Ehn is coming off of a career-year with Frolunda, scoring seven goals and 17 points in 50 games, bringing his totals to 32 points (11 goals, 21 assists) in 147 SHL games. He’s added a goal and three points in 46 postseason games and was a member of Frolunda’s championship team in 2015-16.
His chances at a roster spot with Detroit in the fall are slim to none, but he remains a decent prospect and should be a stable center for the Griffins as his offensive game continues to develop.
Rachel Anderson: Axel Holmstrom
Axel Holmstrom is an unsung hero of the center lane and lives up to his name, though there’s no relation. Much like Tomas Holmstrom, the name Wings fans remember, Axel plays with grit and ferocity.
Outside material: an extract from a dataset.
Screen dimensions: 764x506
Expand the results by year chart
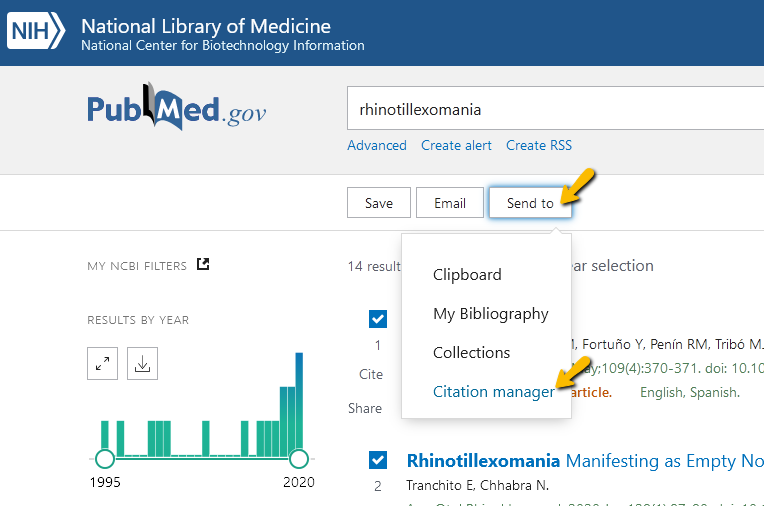click(x=103, y=365)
Holmstrom is as heavy as some of the taller guys currently with the Griffins, at 218 pounds while standing 6-foot-1.
In 66 games, Holmstrom earned 26 points during the 2017-18 season. Most of those points (19) were assists, as Holmstrom was able to control the front of the net and dish out passes from in tight. His size gives him the advantage of having a powerful stance anywhere on the ice and the ability to push through defensive lines.
Holmstrom has also shown maturity when moving the puck. He rarely dumps it in just for the sake of getting the puck off his stick, but is patient in waiting for the right opportunity,
“I think (my) decision-making is better than it was in the beginning,” Holmstrom told Griffins media in a pregame interview.
On top of his improvements with on-ice decisions, off the ice, Holmstrom shows a youthful resilience. Having a bout of injuries to recover from after being drafted by the Wings 196th overall in the 2014 NHL Draft, Holmstrom bounced back and established himself as a dependable center. He’s not as fast as he could be, but with his work ethic, the offseason training time will prove to be a fruitful time in that regard. Given one more season to hone in on his skating a bit more, Axel could prove to be just as strong as his predecessor.